For today, I want to speak mainly to the girls out there. Whether or not you connect with my story (or know someone else that does), I believe that our culture encourages girls and women to fall in love with these fictional men and their perfect relationships where arguments and morning breath do not exist.
In their book, Dateable: Are You? Are They?, Justin Lookadoo and Hayley DiMarco write:
“This is the #1 thing that distorts a girl’s view of reality, men and relationships. Maybe you haven’t heard it called female porn. Maybe you know it by the softer, more acceptable terms of “chick flicks” and romance novels…Your porn isn’t sexual, it’s romantic. But it gives you a warped view of men…if you have a man in your life, you begin to look at him in light of Mr. Perfect, and he can’t compare. He’ll never be as beautiful or romantic as the movie star with all the makeup and good lighting…It creates men who rescue you from out-of control buses and shower you with rooms full of roses. They fly you off to Paris for the weekend and save you from the evil villain bent on destroying the world. These men don’t exist…you are imposing an impossible set of demands on your guy.”
I am not saying that we need to ban romance movies or books – what would I do in my free time? But I do have a few suggestions for how we can combat this culture where girls are looking for a Prince Charming who will never come, and where guys feel like they can never live up to the romantic standard set by Hollywood.
1. Discuss realistic expectations.
When you talk to teenagers about the latest romantic comedy, make sure that they know that those are unrealistic expectations. While it is not unrealistic to expect a man to open your car door, hold your hand or treat you like you deserve to be treated, men (just like women) are imperfect. They aren’t going to bring home flowers every day. Their lines aren’t written by a producer who makes a living by making you cry. They probably aren’t going to stand outside of your window with a boombox to win your affection. They sometimes smell, they don’t always enjoy everything you do and they probably don’t have the bank account to support your love of diamonds or to fly you across the world for an exotic date.
It is okay to give a reality check. Encourage them to write down what they are actually looking for in their “perfect mate.” Focus on qualities and characteristics, not necessarily on their physical appearance or ability to give great gifts.

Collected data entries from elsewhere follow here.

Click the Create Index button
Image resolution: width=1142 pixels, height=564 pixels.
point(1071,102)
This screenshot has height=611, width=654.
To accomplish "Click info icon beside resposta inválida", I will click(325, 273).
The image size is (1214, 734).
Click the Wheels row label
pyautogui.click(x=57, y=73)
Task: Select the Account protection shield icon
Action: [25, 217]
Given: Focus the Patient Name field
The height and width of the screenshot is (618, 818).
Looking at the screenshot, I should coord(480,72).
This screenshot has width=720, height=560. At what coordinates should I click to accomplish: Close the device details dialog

2. Set realistic boundaries.
You know your teenager best. If you see them falling into this romantic porn trap, set a few boundaries. Maybe they need to take a break from Nicholas Sparks. Perhaps you set a boundary where they have to sit down and have a discussion with you after they watch or read anything in that romance genre. Encourage them to find new, age-appropriate TV shows, books, or movies to invest their time in – try watching The Voice or Fixer Upper. Protect their hearts by limiting their exposure to romantically-saturated forms of entertainment. Maybe it is time to start a new hobby, like knitting!
3. Model realistic relationships.
Real relationships exist, so don’t hide the realities of marriage from your teenager. You are doing a disservice to your children if you pretend that your marriage is as perfect as the ones we see on-screen. It’s okay for them to see you argue every now and then. Start bragging about the little things that your spouse does – show that romance can come in the form of a well-timed kiss on the cheek, or coming home to clean dishes, or a text asking how your day was. Surround your teenagers with healthy relationships, in and out of the home, where they can see how marriages work on a day-to-day basis.
What do you think of this idea of female, or romantic, porn? Do you have any other ideas for how we can protect and encourage teenagers?